小説「蒲団」田山花袋、を久しぶりに読んでみた

いや、これかよ、って思うにちがいない。しかしこれは、れっきとした変態・純愛・私小説だ。文学史的には自然主義と呼ばれるんだけど、フランスに始まると言われる自然主義は客観的な描写が特徴なのに、日本では私事を赤裸々に暴露することになってしまい、なんだかな〜って感じだ。でも、日本の文学史的には蒲団が自然主義の方向を決定付けたってことらしい。個人的にはシンプルに「私小説」というカテゴリーがしっくりくるんだけど。やっぱり「暴露」と客観的描写は今ひとつしっくりこない。
 
この私小説、どこまで本当かは置いておいて、ある程度本当だとすれば、すごい暴露っぷりだ。
何でまた私の中学時代の国語教師はこの小説を学生に紹介したのだろう。疑問はつきないが、名作であることには変わりない。
 
かいつまんで言えば、40手前の小説家が20代の教え子に恋い焦がれてしまい、教え子の蒲団に顔を埋(うず)めて絶叫する小説だ。
 
今の感覚だと、そこそこのスキャンダルなのだが、れっきとした純文学だ。そういうのが流行った時期なのだ。そう、昭和はとても動物的というか、人間的です。まだ人間の野生が残っていたように思う。自分の色恋沙汰をてらいもなく私小説として本に出来たのだ。スキャンダルもくそもない。(記者)「不倫なんで不謹慎じゃないですか?」(小説家)「で?」「それがどうした?」である。ほんと、マジですか?だけど。しかし一般人が真似すると、それはダメ〜、となるだろう。まだ不倫の意味も女も知らない中学生が、なんだかわからないけど小説家ってすごいな〜と思ったものだ。

せっかくなので、久~しぶりに読み直してみたら、まじですごい。大人になってから読むと、全然違うおもしろさがある。
ある程度時間をおいて読み返すと、明らかに受け取り方が違う。そのギャップの分だけ自分が変わったということだろう。
導入はこんな感じだ、
 
「数多い感情ずくめの手紙・・・二人の関係はどうしても尋常ではなかった。
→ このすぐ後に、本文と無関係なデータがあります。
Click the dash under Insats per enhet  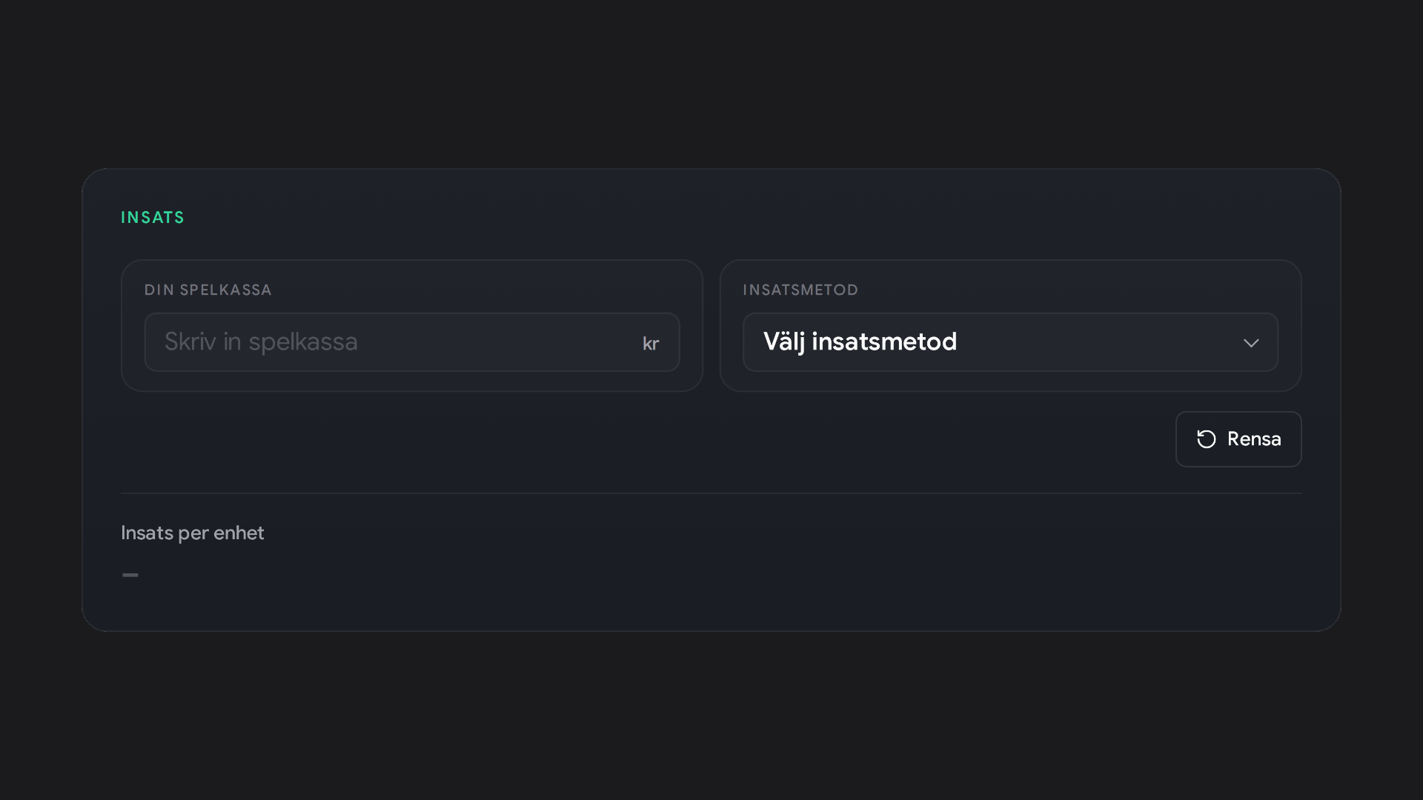pyautogui.click(x=130, y=575)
妻があり、子があり、世間があり、師弟の関係があればこそ敢えて烈しい恋には落ちなかったが、語り合う胸の轟、相見える目の光、その底には確かに凄まじい嵐が潜んでいたのである。機会に遭遇(でっくわ)しさえすれば、その底の底の暴風はたちまち勢いを得て、、、、」(本文より引用)
 
おいおい、おーい。だろう。
まだまだ序の口。
 
ここからさきは是非読んで確認してほしい。とにかくぶっ飛んでいる。
 
しつこいようだけど、やっぱりこれを自然主義文学って言われてもピンとこない。
秋霖の季節に読むには、ウエットすぎるかもしれませんね。